A lei é o que é. Uma lei imoral continua sendo uma lei. E essa é uma questão que se refere a ontologia da lei. Isto é, o que determina a existência, o ser, o significado existencial da lei:
- O que a lei é?
- Como determinar que algo é uma lei?
- Como determinar que uma lei é ou não uma lei?
Jusnaturalistas, para essas questões, argumentarão que se a lei é imoral ou é contraditória com a lei natural ela não é uma lei. Já um juspositivista, por sua vez, argumentará que isso não é verdade, que não há um conteúdo moral que determine o que é lei, que não podemos discutir a natureza da lei tal como discutimos a natureza da moralidade.
Para um juspositivista existem leis com conteúdo moral, porém o conteúdo moral não é por si mesmo necessário para existencia em si da lei. Debates sobre o conteúdo moral da norma jurídica são debates que ocorrem depois que você determinou qual é a natureza da legalidade. Em outras palavras, enquanto o jusnaturalista encontra a natureza da legalidade derivada da moralidade (moralidade > legalidade), o juspositivista busca primeiro a legalidade e depois a moralidade (legalidade > moralidade). O juspositivista vê o Comando Soberano (Hart desenvolverá a Regra de Reconhecimento), compreendendo a primazia do poder e da possibilidade de efetivar a lei. O jusnaturalista vê a moralidade e a capacidade da lei se adaptar a ela. Os dois buscam a ontologia da lei, o que justifica a sua existência, de modo diferente.
— A Jusfilosofia de Hart:
Para Hart, uma lei má continua sendo uma lei. É evidente que essa posição vai em oposição ao pensamento jusnaturalista, visto que um jusnaturalista precisa da moral justificar a lei. E essa é a razão do famoso debate de H. L. A. Hart (juspositivista) contra Lon L. Fuller (jusnaturalista), onde os dois debateram a respeito do nazismo.
Segundo jusnaturalistas, é por causa das leis nazistas serem imorais e do mal que elas não são leis, logo o ordenamento jurídico nazista não era um ordenamento jurídico per se. Hart, no sentido oposto, diz que uma lei do mal ainda continua sendo uma lei, visto que ela não necessita de uma referência à moralidade para justificar a sua existência. Isso, no pensamento de Hart, não exclui a possibilidade de crítica, mas que toda crítica será de natureza moral, filosófica ou política, não uma crítica a respeito da legalidade. Não é necessário uma conexão conceitual ou lógica entre Direito e Moral.

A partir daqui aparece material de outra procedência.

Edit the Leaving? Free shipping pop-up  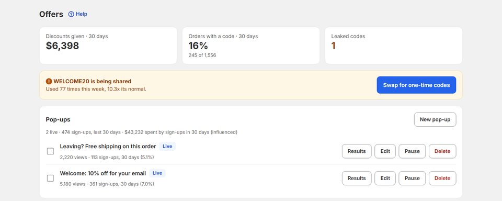[x=385, y=151]
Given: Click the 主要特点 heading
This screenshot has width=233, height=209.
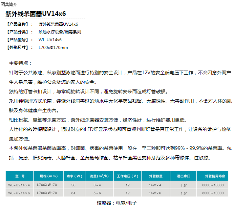Looking at the screenshot, I should 20,63.
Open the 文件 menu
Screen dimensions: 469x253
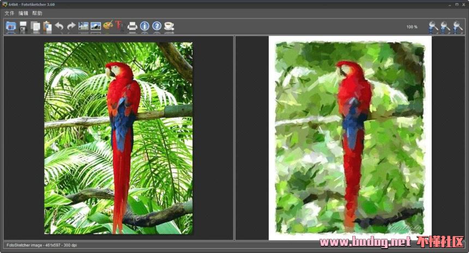coord(9,13)
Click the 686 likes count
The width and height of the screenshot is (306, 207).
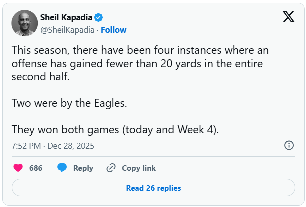pos(36,169)
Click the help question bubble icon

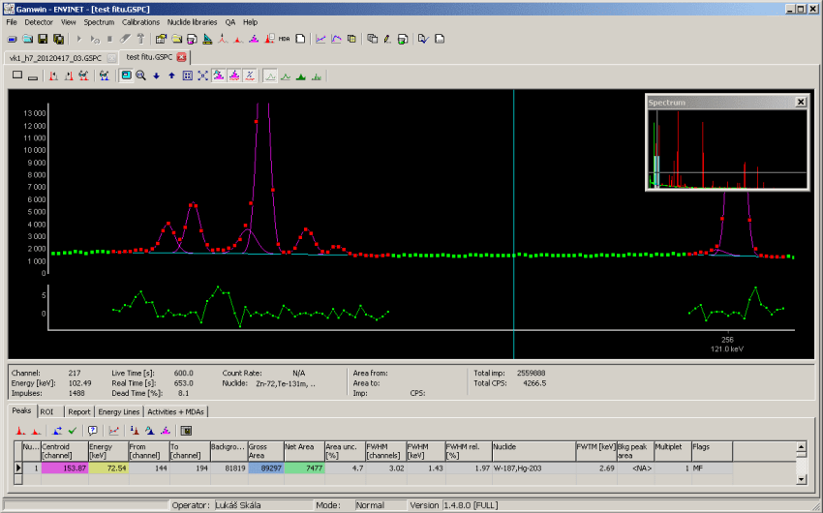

Para ele, como juspositivista, as leis nazistas eram leis. Independentemente se eram morais ou não. Visto que a existência das leis está nelas mesmas. Já para o seu opositor, as leis nazistas não eram leis por serem imorais e más. O ponto de vista de Hart é juspositivista, isto é, o que determina o que uma lei é ou não é, será a Regra de Reconhecimento do sistema, o que de fato é aceito como fato social pelos oficiais — o Estado que tem a capacidade de efetivar a lei. Em outras palavras, uma lei existe por si mesma. Mesmo que isso possa ser encarado como triste, o Direito e o ordenamento jurídico de um país, depende de uma correlação de forças e a força mais forte é aquela que impõe a lei. Ela pode ser filosoficamente questionável. Ela pode ser moralmente questionável. Ela pode ser politicamente questionável. Mas, em nenhum momento, ela deixa de ser lei.
Hart reconhece que a lei existiu. Ela existiu dentro do ordenamento jurídico nazista. O que ele defende é que se crie uma lei retroativa para punir os atos praticados. Assim ele vê uma possibilidade de não contaminar a legalidade com a moralidade, mas ainda assim fazendo justiça. Para Hart, é mais sólido reconhecer que uma lei imoral era uma lei e então mudá-la, do que distorcer o conceito de Direito.